In June, the Judiciary Committee sent letters to multiple financial organizations “requesting voluntary cooperation to determine the extent to which banks illegally supplied the FBI with Americans’ financial data.” Overall, seven banks were asked for information: Bank of America, Citibank, J.P. Morgan, PNC, Truist, U.S. Bank and Wells Fargo.
In Thursday’s statement, Jordan’s office accused Bank of America of sharing “Americans’ private financial data,” to the bureau “without legal process.” They noted that the data allegedly shared was related to “transactions made in the Washington, D.C., area around Jan. 6, 2021.”
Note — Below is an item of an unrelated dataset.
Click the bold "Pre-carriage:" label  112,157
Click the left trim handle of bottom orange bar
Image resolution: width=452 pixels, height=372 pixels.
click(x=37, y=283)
The Ohio Republican also alleged that individuals who purchased a firearm with a Bank of America product around the time of the Jan. 6 riot on the Capitol were elevated to the top of the list provided to the FBI.
The transaction data, according to CNN Business, could have been used to show the travel routes and location of suspected rioters — or used to detect the purchase of weapons.
Jordan said lawmakers obtained documents that show a Citibank representative on emails and Zoom discussions organized by the FBI and another agency that was focused on information sharing following the insurrection.
“Federal law enforcement’s use of back-channel discussions with financial institutions as a method to investigate and obtain private financial data of Americans is alarming,” he wrote in his letter.
Citibank, according to reports, was the only one that did not comply with the committee’s request.
That request came after the committee launched the investigation in May, following reports by an FBI whistleblower that Bank of America was “voluntarily” sharing the information.
“An FBI whistleblower has disclosed that shortly after the events at the Capitol on January 6, 2021, Bank of America (BoA) provided the FBI — voluntarily and without any legal process — with a list of individuals who had made transactions in the Washington, D.C., metropolitan area with a BoA credit or debit card between January 5 and January 7, 2021,” the May letter to Bank of America reads.